Investors interested in ETFs that focus on Internet companies have several options, including PowerShares NASDAQ Internet Portfolio Holdings (NASDAQ:PNQI) (0.60% expense ratio), which holds a market-cap-weighted basket of 99 Internet companies. PNQI is a much smaller fund, with less liquidity. Its $375 million in assets comprise a fraction of the more than $2.2 billion invested in FDN. In addition, FDN is far more liquid, trading some 5 times the number of shares each day that PNQI does.
And while both FDN and PNQI track market-cap-weighted indexes, there are some important differences between FDN and PNQI that investors should note. First, FDN is a more concentrated portfolio than PNQI, holding less than half the names that PNQI does. Next, the portfolio compositions are fairly different. PNQI's index includes a variety of foreign but U.S.-listed firms, while FDN's index sticks to U.S.-domiciled firms only. As a result, the PowerShares offering holds names such as Baidu (NASDAQ:BIDU), Qihoo 360 Technology (NYSE:QIHU), Yandex (NASDAQ:YNDX), NetEase (NASDAQ:NTES), and SINA (NASDAQ:SINA). By contrast, FDN tracks an index consisting solely of U.S. companies. So, FDN's portfolio is 100% devoted to U.S. stocks, while some 15% of PNQI's assets are invested in overseas companies.
Another important distinction between the two funds relates to the kinds of companies that each index provider chooses to include. FDN's index's expansive definition of "Internet" allows it to include financial-services companies such as E*TRADE Financial (NASDAQ:ETFC) and TD Ameritrade (NASDAQ:AMTD), a health-care information solutions provider that is classified as a health-care firm (Allscripts (NASDAQ:MDRX)), and software maker Salesforce.com (NYSE:CRM). PNQI's index does not include any of these firms. However, PNQI's index defines the Internet to include some Internet content providers such as AOL (NYSE:AOL), CoStar Group (NASDAQ:CSGP), Pandora (NYSE:P), and Zillow (NASDAQ:Z), none of which is found in FDN.

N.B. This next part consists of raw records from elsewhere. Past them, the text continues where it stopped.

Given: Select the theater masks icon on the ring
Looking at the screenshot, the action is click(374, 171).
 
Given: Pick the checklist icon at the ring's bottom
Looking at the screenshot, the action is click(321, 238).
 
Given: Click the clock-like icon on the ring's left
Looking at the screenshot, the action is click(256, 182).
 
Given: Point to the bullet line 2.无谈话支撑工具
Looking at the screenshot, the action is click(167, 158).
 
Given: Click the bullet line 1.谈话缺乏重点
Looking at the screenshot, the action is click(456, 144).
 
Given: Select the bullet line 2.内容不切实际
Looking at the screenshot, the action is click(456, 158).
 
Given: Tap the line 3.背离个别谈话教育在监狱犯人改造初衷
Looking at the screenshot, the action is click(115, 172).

From an IPO standpoint, PNQI--like FDN--also tracks an index that requires newly listed companies to be seasoned with a minimum of three months' trading. As a result, a newly public firm doesn't end up joining PNQI's index until the next quarterly rebalancing and reconstitution of the index that occurs after the company's three-month anniversary of being public.
Over the past five years, PNQI has outperformed FDN, although that has been driven most by the fund's meaningful besting of FDN over the past 12 months (50.2% return versus FDN's 41%). Over the past half-decade, PNQI also has had slightly higher volatility (21.3% volatility of return over the past five years versus FDN's 19.8%).

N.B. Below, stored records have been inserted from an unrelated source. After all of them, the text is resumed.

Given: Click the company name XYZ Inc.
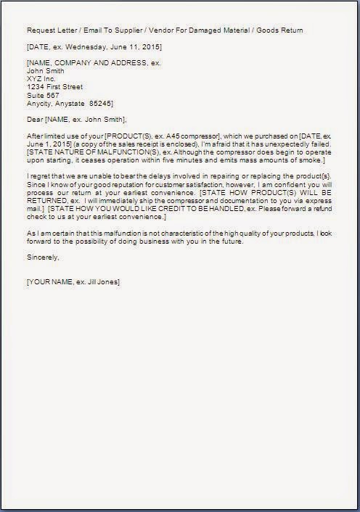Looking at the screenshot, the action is (x=41, y=79).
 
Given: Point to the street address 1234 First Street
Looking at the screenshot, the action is (x=55, y=87).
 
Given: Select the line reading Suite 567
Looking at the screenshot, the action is (x=43, y=95).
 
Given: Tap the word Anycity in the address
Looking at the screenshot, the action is (x=40, y=103).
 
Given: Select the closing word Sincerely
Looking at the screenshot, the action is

Investors looking for broader exposure to the technology sector can consider Technology Select Sector SPDR (NYSEARCA:XLK) (0.16% expense ratio) and Vanguard Information Technology ETF (VGT) (0.14% expense ratio). FDN's performance is 87% and 89% correlated with these funds, respectively, over the past five years.
Data also show that over the past five years, the performance of FDN is 92% correlated with the performance of the Nasdaq Composite Index. This is an index that an investor can replicate by buying Fidelity Nasdaq Composite Index Tracking Stock Fund ETF (NASDAQ:ONEQ)--for a 0.21% expense ratio.
Disclosure: Morningstar, Inc. licenses its indexes to institutions for a variety of reasons, including the creation of investment products and the benchmarking of existing products. When licensing indexes for the creation or benchmarking of investment products, Morningstar receives fees that are mainly based on fund assets under management. As of Sept. 30, 2012, AlphaPro Management, BlackRock Asset Management, First Asset, First Trust, Invesco, Merrill Lynch, Northern Trust, Nuveen, and Van Eck license one or more Morningstar indexes for this purpose. These investment products are not sponsored, issued, marketed, or sold by Morningstar. Morningstar does not make any representation regarding the advisability of investing in any investment product based on or benchmarked against a Morningstar index.